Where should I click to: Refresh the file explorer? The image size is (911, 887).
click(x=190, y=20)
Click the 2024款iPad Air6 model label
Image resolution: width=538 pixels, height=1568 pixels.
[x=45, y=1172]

....

■ **What this task involves**
Duplicate every one of the rows above verbatim, without altering a single character.

■ **Response below**
Where should I click to: Refresh the file explorer? The image size is (911, 887).
click(x=190, y=20)
Click the 2024款iPad Air6 model label
Image resolution: width=538 pixels, height=1568 pixels.
[x=45, y=1172]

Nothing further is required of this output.